複雜的函式結構Equation

引入: 自定義

 

結構Equation 是用來描述一個「函式」，該函式可以包含一個變數，並且做簡單的數值代入運算、求極近似根(尚不成熟)、微積分，有些情況下，可以使用二分法求解。

 

為什麼叫Equation 是因為Function 被用來定義程式語言的函式方法，Func 則是Visual Basic 內建的Lambda 方程式，而不是寫手我一點英文或數學基礎都沒有。

 

為了讀懂這個Equation 的結構，我們必須知道幾個特別的函式。首先，SeemToBeEqual 是一個非常沒必要的東西，她是用來讓電腦認為"1 * 10 ^ (-100)" 跟"2 * 10 ^ (-100)" 等值，因為差距太小忽略不計。

]Function SeemToBeEqual(ByVal Input As Array, Optional ByVal Precise As Integer = 15) As Boolean

]If (Input Is Nothing) Then

]Return False

]End If

]For i1 As Integer = LBound(Input) To UBound(Input) Step 1

]If (((Input(i1) - Input(i1 + 1)) ^ 2) ^ (1 / 2) <= 10 ^ (-Precise)) Then

]Return False

]End If

]Next

]Return True

]End Function

 

接著是SafeExponent，用來預防零的次方指數為負數狀況。參數是SafeExponent(底數, 指數)。

§

- **你的任務**
請將上方介紹Equation結構的文章中，從「複雜的函式結構Equation」到「Basic 內建的Lambda 方程式，而不是寫手我一點英文或數學基礎都沒有。」這一段一字不改地抄寫下來。

- **蒐集資料**
§

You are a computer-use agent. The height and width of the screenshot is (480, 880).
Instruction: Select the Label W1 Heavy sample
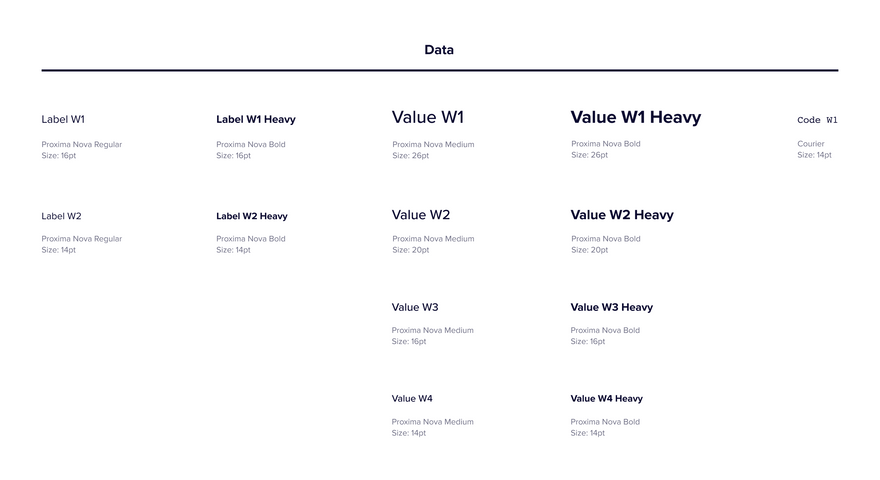[256, 119]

§

- **練習作答**
複雜的函式結構Equation

引入: 自定義

 

結構Equation 是用來描述一個「函式」，該函式可以包含一個變數，並且做簡單的數值代入運算、求極近似根(尚不成熟)、微積分，有些情況下，可以使用二分法求解。

 

為什麼叫Equation 是因為Function 被用來定義程式語言的函式方法，Func 則是Visual Basic 內建的Lambda 方程式，而不是寫手我一點英文或數學基礎都沒有。